ECU pulse width calculations...?

John Dammeyer johnd at autoartisans.com
Sun Dec 12 20:38:42 GMT 1999


>
>Date: Sat, 11 Dec 1999 13:38:23 -0800
>From: "Andrew Brownsword" <asword at telus.net>
>Subject: ECU pulse width calculations...?

[snip]
>scaling back the injector values by the ratio of the flow rates of the old
>and new injectors.
>
>Doing this, as I understand it, should have reduced the pulse widths
>controlling the injectors and therefore decreased the amount of fuel being
>injected.  We cut the numbers by fully half and measured the effect using a
>(high end) A/F meter.  We expected to see the engine lean out significantly
>at idle... instead it leaned out slightly.  From 11.5 up to 13.2 or so.  It
>would momentarily jump up to around 14.5 and then slowly drop back down to
>13.1 or so.
>
>Does anyone have theories, advice, hints, etc?

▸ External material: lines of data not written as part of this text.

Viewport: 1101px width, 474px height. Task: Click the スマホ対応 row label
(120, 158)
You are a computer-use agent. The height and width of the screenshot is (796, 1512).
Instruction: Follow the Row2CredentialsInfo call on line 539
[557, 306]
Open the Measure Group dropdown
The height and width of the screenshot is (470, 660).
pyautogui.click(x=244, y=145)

You haven't mentioned what the actual pulse widths were with the old injectors
and then after you scaled them.  The Open/close time of injectors remains
somewhat fixed and if the pulsewidth is made too short the injectors operate
erratically.  So if the pulse width with the old injectors was, say, 2.5ms and
you change it to 1.7ms by your scaling algo. then you just barely get the pintle
off the seat before it starts to close again.  This causes erratic mixture as
sometimes it opens more than other times.  Been there done that.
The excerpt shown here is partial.